At the gawky age of 11 when I was obsessed with purple and my dog Hildegaard…oh and Daddy, the substitute one, I learned what gratitude felt like. That first real feeling of having, and then NOT having was it -I figured. In the turn of a day things could change and that was enough. The realization was as big as that first dip in the lake in summer, I felt that childish renewal; the feeling of what really matters.
The line was small at the food bank. It was “small” given that it should have been much bigger given it was day one of the first round of big Boeing layoffs. By small I mean, it was 15 or so deep; fifteen or so meaning- fifteen people waiting to fill an empty paper bag with groceries so they could eat that week. There were days I had driven by the one In Pioneer Square and seen that line winding around the block; so today I didn’t mind the wait, because it somehow felt different than that line, more right than wrong.

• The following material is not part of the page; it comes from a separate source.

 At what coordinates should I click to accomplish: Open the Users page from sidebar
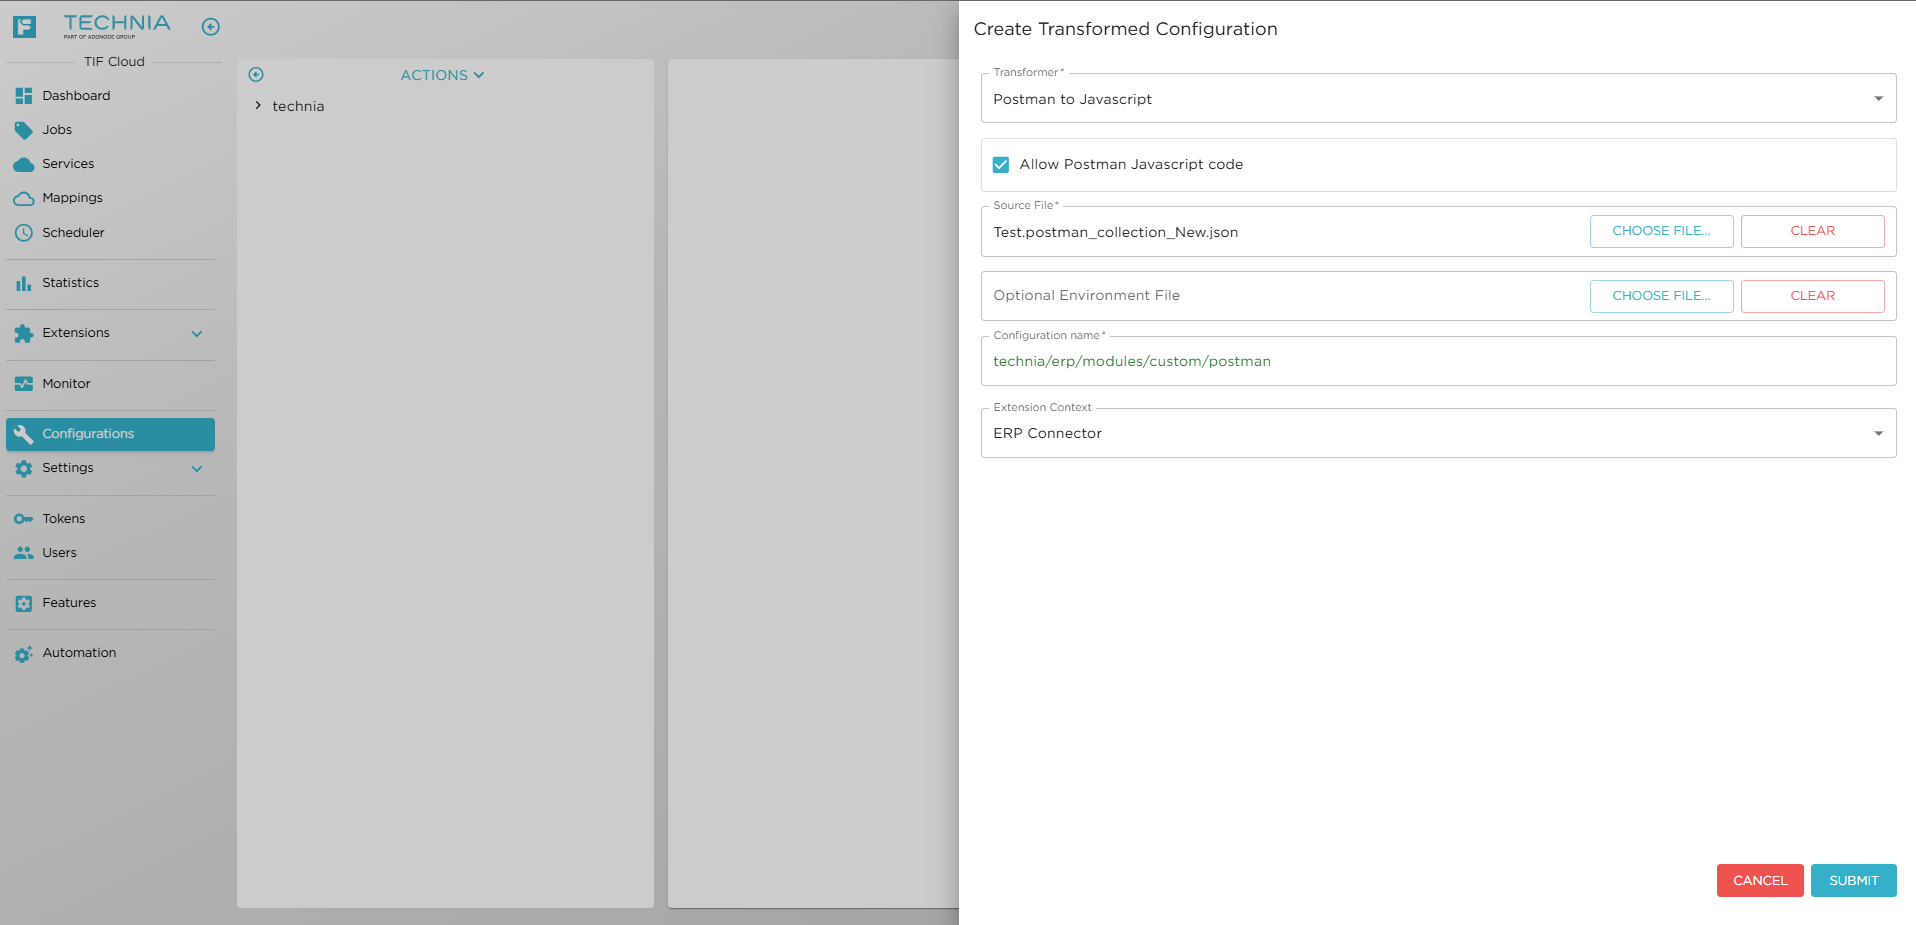(x=59, y=553)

Pink was never my favorite color- that was purple. But this pink slip of paper in my Daddy’s hand made him joke a little less and seemed to take the bounce out of his step. The bounce was usually there, up until my brother left one day when I was 18 and he never came home. Usually Daddy beamed at me I flashed my Snoopy smile back. When we did errands and he bought me waffle Stompers at Sears and Potato cakes at Arby’s, It made me feel more special than one of those pink loving girls at her first ballet recital. Pink slips don’t break us were his unspoken words. It seemed this pink ticket made time stop, so we could all observe reality together. Only it seemed to imbue the challenge of trying not to come apart too. I wondered why they hadn’t given out blue slips instead.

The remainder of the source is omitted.